● SUPPLIED PASSAGE
Sound Advice: Thinking Ahead as Nitrogen Prices Rise 

Nitrogen Considerations for the Upcoming Season

As a sales agronomist, my attention, like a lot of producers out there, has turned to nitrogen. As a critical component of basically all phases of plant growth, supplemental nitrogen is a staple on farms around the country, which is why the tremendous increase in cost and availability that we are now experiencing can be so stinging to growers everywhere.

Fertilizer prices have increased dramatically since late last season; monoammonium phosphate (MAP), di-ammonium phosphate (DAP) and liquids were the first to increase, then nitrogen products soon after. This doesn’t come as a big surprise — historically, when corn prices increase, nitrogen fertilizer prices follow closely behind.

So when can we expect things to return to normal? Higher raw material prices and shortages, increased transportation costs, labor shortages and import delays all combine to increase production costs. Some recent conversations I’ve had over the last couple of weeks indicate there is a lot of hope that some fertilizer plants will come back online and help to ease the supply issues by the spring. However, the prospect of resurgent production coupled with the belief that prices will come back down is causing some to hold out.

Before making any decisions, let’s back up and consider just how unique the situation is. The current nitrogen shortage may be one of the first instances where it is raw material shortage — not consumer demand — that is the primary driver of these price increases. It’s entirely possible that with rising global fertilizer demand, a strong commodity market and tight crop supplies, these prices will persist into next season and possibly next fall.

Other factors to consider:

  • If you are able to get ammonia on the farm, are you going to have time to get it in the ground before the next freeze? Trying to knife in anhydrous inputs in muddy conditions is not advised either! If not, then you need to deal with the headaches of getting it applied in the spring or look for some alternatives.

● WORK INSTRUCTIONS
• A. Give a two-sentence summary of the article on rising nitrogen prices.
• B. Pick up the nitrogen price article after its final sentence and continue writing it.

● SUPPLIED DATA
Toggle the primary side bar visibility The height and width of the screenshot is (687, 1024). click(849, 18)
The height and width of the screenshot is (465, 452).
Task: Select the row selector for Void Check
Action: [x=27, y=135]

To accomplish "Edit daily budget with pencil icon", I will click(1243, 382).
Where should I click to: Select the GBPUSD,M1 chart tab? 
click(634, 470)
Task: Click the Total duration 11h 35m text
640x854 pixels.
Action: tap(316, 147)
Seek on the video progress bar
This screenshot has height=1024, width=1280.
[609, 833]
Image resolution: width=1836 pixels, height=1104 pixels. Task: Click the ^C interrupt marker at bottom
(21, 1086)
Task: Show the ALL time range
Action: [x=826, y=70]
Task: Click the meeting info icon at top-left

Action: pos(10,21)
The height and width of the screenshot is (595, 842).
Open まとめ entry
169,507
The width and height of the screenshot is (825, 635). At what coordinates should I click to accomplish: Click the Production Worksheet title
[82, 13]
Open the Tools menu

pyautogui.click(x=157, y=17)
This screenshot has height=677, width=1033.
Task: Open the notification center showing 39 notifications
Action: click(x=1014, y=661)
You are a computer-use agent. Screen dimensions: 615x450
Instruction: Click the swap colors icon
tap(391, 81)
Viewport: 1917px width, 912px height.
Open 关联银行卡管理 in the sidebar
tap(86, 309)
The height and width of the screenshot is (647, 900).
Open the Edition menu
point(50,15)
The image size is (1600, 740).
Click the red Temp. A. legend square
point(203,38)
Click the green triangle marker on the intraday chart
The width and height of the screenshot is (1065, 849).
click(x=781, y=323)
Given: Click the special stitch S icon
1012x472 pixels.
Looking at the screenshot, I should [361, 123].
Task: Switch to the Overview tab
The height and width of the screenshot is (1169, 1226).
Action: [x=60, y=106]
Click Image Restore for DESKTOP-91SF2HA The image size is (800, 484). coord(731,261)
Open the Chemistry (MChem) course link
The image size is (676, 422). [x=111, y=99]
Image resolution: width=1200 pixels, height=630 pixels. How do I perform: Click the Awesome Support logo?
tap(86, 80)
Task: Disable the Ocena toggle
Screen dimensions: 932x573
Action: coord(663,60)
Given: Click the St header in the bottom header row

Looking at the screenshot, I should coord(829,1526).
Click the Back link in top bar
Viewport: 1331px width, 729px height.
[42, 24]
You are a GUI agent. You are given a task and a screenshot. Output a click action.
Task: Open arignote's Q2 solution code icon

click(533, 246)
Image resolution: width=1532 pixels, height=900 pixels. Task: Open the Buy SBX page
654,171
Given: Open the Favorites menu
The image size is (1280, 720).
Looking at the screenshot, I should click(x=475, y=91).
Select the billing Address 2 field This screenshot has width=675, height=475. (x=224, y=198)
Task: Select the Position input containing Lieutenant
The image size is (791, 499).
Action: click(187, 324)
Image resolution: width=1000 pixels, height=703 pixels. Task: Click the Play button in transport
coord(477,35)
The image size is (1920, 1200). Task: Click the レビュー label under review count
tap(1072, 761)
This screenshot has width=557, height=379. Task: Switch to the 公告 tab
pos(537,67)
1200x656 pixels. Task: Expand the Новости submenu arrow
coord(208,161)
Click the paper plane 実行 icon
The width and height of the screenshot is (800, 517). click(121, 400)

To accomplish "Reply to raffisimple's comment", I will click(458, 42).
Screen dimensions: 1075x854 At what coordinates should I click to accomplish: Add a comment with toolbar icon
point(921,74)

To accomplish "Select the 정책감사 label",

● TASK ANSWERS
• A. Fertilizer prices have climbed sharply since late last season, with phosphate products and liquids rising first and nitrogen soon after, driven by higher raw material costs, shortages, transportation and labor problems, and import delays. Although some hope that restarted plants will ease supply by spring, the shortage is unusual in being caused by raw materials rather than consumer demand, so high prices may last into next season, and growers should also consider whether they can apply ammonia before the next freeze.

• B.
  • Pre-pay is the best option 9 out of 10 times to make sure that the most value is gotten from the dollars spent and to help with peace-of-mind through the winter.
  • Lack of moisture throughout much of the corn belt can be a concern. If it persists, it is very likely that nitrogen uptake by the crop will be reduced. In dry conditions there is often very little leaching or denitrification, so nitrogen loss is significantly reduced. Less nitrogen uptake, combined with minimal nitrogen loss, usually results in greater quantities of nitrate remaining in the soil profile. Consider taking soil samples for nitrates this fall — these samples can help you decide how much of a nitrogen credit to take so that you can make the most accurate application decisions for next season’s yield goals.

With all these considerations, we can realistically conclude that there may be some switchover of acres from the typical rotation over to soy if the prices do stay where they are. This is always a balancing act as potential reduced corn acres could impact the market price and drive it back up.

One alternative that many producers are looking to are ways that traditional inputs can be supplemented without sacrificing yields. In many cases, nitrogen inputs can be offset through a variety of new, alternative solutions that are reaching the mainstream, such as:

  • Nitrogen-stabilizers: These fall into two categories — urease and nitrification inhibitors. Nitrification inhibitors slow microbial response/​consumption to minimize loss, especially in anhydrous (NH3) and fall applications. This does impact microbial populations significantly as it’s basically a pesticide for microbes. Urease inhibitors are more for liquid/​ground (UAN/​Urea) applications as they protect against ammonia volatilization by keeping fertilizer in the urea form.
  • In-furrow: In-furrow places applied fertilizer right in the seed trench so that emerging roots will find a nutrient source quickly. This can be impacted by weather though and requires equipment upgrades that can be expensive
  • Biologicals: Biologicals add additional living microorganisms into the soil to provide specific benefits, most of these products are focused on one particular nutrient and can require special handling and mixing to be properly applied, such as keeping refrigerated or needing to be applied within a couple of hours after being mixed in the tank.
  • Microbiome activators: An emerging area of science that focuses on utilizing what is currently living in the soil environment and helping it reach its full potential. Products in this category, such as SOURCE®, are easy to handle, apply and store, as they are stable chemistries. These products can open up a lot of opportunities for reducing input costs without sacrificing yield — and at the same time being cognizant of sustainability and soil health.

When considering your nitrogen plan for the coming season — make sure to take your NUE score into account, as well as what is in your soil tests, to make sure that you get the most out of your applications for this coming season. You want to ensure there is plenty to sustain the crop but that you don’t over-apply and over-protect where you didn’t need to.